Henrot's "Bad Dad & Beyond," an interactive work that provides visitors with advice about their computers, fathers and existential woes. Credit Courtesy of the artist and Metro Pictures
Inspired in equal parts by emergency phones and toys, Henrot created several bright, playful telephones for her new show, each accompanied by a script co-written by the poet Jacob Bromberg (with whom Henrot worked on her 2013 film, “Grosse Fatigue”).
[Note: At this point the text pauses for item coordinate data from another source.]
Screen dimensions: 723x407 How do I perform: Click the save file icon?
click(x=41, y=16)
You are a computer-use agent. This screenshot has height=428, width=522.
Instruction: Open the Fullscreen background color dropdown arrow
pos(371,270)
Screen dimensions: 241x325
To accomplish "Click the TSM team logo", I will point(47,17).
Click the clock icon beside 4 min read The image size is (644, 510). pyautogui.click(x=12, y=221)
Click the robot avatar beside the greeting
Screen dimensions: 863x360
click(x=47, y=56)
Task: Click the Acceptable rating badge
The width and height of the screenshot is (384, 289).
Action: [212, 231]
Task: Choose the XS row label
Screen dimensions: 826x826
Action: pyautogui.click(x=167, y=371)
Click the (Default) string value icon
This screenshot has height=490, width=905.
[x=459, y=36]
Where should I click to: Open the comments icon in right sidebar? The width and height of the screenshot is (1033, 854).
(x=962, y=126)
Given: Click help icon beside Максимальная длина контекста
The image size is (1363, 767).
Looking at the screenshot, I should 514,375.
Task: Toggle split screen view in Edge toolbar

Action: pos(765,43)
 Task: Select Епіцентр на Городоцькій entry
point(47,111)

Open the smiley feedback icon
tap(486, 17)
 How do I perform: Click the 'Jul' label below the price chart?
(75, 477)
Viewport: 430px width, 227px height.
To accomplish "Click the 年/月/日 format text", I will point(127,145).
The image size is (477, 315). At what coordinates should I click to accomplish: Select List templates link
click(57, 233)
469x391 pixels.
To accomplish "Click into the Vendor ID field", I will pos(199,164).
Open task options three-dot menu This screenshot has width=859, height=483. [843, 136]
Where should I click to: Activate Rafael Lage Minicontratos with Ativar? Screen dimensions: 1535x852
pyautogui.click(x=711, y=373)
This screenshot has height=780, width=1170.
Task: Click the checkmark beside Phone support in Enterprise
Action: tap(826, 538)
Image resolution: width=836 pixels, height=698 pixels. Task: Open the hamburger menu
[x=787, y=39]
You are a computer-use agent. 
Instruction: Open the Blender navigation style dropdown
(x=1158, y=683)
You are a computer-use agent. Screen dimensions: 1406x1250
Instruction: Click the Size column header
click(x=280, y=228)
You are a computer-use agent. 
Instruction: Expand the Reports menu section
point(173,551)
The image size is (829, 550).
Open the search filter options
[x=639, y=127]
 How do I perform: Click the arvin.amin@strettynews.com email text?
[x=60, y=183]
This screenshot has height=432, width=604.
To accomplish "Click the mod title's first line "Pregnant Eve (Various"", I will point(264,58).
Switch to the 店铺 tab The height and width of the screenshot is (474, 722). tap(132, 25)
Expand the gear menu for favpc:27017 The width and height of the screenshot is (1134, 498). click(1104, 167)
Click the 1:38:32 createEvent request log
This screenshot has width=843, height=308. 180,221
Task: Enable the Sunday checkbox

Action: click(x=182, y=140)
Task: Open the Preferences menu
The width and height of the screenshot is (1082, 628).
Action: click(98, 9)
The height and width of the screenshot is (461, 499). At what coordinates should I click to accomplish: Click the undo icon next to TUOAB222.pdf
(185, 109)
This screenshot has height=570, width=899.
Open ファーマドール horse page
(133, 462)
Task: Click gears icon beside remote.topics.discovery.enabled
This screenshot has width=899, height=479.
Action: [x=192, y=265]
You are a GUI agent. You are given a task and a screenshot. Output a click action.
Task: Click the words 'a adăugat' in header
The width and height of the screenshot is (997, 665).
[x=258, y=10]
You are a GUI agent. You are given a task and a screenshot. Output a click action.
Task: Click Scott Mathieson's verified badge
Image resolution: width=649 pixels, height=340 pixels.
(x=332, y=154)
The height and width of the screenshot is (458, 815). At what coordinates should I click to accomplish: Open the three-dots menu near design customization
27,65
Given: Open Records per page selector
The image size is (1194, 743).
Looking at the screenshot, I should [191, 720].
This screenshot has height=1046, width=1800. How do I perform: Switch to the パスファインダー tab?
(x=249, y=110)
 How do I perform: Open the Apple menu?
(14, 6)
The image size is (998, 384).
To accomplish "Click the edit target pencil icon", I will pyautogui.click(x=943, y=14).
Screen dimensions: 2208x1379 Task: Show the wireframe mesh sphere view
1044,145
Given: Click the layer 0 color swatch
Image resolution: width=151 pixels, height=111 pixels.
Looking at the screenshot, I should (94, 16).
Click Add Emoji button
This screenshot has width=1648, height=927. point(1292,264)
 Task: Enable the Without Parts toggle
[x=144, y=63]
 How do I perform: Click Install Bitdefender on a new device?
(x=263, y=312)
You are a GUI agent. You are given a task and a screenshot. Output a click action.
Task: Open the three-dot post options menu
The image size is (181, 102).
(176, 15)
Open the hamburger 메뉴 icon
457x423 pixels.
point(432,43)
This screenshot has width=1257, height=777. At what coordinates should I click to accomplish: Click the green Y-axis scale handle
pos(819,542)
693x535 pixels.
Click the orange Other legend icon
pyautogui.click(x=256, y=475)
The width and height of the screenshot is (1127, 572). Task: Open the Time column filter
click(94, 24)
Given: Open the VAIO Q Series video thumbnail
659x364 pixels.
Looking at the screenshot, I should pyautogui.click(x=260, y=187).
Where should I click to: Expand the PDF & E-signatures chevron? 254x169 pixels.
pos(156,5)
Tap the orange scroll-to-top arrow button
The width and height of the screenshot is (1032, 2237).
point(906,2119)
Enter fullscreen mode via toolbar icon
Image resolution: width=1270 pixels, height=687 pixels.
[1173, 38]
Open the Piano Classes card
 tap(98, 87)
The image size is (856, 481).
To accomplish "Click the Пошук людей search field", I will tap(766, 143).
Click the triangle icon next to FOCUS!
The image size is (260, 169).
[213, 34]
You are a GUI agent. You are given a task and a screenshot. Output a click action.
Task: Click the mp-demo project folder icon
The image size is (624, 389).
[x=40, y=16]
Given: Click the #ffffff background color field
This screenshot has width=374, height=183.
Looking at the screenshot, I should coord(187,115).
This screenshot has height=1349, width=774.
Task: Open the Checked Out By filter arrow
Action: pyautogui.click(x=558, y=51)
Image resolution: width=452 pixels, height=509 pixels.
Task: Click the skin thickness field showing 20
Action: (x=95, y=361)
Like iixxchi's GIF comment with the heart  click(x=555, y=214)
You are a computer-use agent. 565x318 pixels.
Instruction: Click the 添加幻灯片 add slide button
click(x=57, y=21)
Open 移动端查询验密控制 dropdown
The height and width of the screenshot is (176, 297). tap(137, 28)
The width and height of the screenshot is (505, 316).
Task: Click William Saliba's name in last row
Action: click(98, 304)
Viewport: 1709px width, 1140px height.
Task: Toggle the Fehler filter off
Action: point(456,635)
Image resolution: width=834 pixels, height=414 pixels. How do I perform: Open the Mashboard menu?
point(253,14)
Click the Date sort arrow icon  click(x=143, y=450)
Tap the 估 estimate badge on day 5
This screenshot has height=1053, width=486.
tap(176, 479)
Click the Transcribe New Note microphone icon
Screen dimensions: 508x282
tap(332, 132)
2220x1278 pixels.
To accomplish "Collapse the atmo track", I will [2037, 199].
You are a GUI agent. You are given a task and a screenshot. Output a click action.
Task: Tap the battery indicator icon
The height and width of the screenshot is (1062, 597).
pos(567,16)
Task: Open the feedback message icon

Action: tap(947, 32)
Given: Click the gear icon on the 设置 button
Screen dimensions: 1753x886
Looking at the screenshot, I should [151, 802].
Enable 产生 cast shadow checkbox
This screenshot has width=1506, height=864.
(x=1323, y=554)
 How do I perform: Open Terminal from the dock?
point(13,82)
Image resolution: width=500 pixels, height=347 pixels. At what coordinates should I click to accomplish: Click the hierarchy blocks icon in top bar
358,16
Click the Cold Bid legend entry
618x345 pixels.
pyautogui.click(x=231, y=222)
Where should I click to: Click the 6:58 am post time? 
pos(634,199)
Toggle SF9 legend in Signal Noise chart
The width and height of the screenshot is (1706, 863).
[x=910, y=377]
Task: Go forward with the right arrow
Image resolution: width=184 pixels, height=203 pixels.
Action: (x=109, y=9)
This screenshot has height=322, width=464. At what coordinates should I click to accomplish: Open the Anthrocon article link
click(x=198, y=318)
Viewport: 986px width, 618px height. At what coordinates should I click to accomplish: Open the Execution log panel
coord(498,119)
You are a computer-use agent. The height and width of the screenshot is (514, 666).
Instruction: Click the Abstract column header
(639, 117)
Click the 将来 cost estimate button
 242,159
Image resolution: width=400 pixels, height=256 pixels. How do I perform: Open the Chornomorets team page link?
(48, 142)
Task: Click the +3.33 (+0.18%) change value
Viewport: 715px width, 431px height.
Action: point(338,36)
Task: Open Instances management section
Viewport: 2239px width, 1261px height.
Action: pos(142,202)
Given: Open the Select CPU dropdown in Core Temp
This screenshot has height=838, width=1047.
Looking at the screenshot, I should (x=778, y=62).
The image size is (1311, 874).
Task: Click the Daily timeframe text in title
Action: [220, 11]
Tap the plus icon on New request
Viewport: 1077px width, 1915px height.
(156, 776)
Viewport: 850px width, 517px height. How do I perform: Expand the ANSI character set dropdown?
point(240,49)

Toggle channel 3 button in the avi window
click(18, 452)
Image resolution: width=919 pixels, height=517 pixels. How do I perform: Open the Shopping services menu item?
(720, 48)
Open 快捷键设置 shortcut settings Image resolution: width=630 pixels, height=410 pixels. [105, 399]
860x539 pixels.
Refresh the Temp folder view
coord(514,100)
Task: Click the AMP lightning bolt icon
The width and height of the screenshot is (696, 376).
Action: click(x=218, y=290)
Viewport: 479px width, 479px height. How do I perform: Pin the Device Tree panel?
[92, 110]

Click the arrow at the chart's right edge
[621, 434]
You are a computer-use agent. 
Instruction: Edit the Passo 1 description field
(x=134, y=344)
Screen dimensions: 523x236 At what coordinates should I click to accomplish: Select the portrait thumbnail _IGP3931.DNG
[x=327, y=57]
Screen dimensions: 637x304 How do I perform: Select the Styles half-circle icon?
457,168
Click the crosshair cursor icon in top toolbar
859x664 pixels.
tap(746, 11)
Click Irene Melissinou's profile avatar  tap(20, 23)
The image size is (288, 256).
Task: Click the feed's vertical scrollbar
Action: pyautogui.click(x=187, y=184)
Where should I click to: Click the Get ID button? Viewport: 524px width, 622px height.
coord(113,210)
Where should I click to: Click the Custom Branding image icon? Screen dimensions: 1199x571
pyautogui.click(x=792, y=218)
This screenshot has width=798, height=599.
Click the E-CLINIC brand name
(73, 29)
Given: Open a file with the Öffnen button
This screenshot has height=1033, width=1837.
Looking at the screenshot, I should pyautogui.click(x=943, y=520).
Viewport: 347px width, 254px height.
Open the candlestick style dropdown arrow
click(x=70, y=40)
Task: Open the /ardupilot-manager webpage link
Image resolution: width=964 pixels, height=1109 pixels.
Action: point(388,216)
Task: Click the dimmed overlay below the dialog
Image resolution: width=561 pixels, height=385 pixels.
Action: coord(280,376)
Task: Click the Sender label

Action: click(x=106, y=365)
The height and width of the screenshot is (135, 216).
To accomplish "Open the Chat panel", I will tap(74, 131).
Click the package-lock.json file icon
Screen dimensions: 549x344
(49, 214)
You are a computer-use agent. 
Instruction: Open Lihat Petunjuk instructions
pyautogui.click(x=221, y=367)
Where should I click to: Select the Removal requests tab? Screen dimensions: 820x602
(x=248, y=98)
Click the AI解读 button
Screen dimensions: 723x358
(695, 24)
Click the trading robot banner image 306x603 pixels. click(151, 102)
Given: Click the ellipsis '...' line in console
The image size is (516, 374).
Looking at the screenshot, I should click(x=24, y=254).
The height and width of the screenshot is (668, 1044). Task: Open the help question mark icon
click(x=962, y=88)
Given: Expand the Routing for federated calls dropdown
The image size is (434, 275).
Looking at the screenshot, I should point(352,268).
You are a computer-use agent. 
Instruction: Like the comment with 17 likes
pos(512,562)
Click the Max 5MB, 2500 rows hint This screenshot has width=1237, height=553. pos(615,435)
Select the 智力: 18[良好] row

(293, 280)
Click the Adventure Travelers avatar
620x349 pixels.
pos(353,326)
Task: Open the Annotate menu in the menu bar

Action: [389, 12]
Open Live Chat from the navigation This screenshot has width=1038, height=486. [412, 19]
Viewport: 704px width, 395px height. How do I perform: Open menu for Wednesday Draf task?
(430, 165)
Visitors can pick up plastic receivers and listen to a series of questions that lead to advice for modern conundrums. For those who want to complain about an unsavory stranger or unruly friend, there is the hotline “Enough is Enough” — which also includes the option to complain about the hotline itself. Then there’s the “Bad Dawg/Best Friend Forever Hotline,” which incorporates dogs of both varieties: the canine kind (“Press 2 if he chews up your shoes”) and the bad-boyfriend kind. (“Press 6 if your dog wakes you up during thunderstorms and texts you at all hours of the night, even getting his friends to text you because he is afraid of you cheating.”) The “Bad Dad & Beyond” hotline takes technology woes to a new level: “Does he sacrifice children to Moloch and perform unexpected reboots?” a voice asks. “Has he been infected by a porn virus?” Press 0 for yes and 1 for no.
   
At far left, Henrot's painting “Trickle-Down Effect.” Credit Courtesy of the artist and Metro Pictures
Henrot’s works combine the lighthearted, twisted and political. In large watercolor drawings that recall the fluid lines of Matisse, familiar images of cute animals and mythological figures take on murky meanings. In the diptych “Bad Dad,” Henrot renders a jovial father pelican eating his scared, fluffy offspring. Another painting, “Trickle-Down Effect,” depicts a row of four wolves joyously copulating all at once. Charming but unsettling, these pastel-colored paintings return to what Henrot calls “the ambivalence of our relationship with the authorities we depend on.”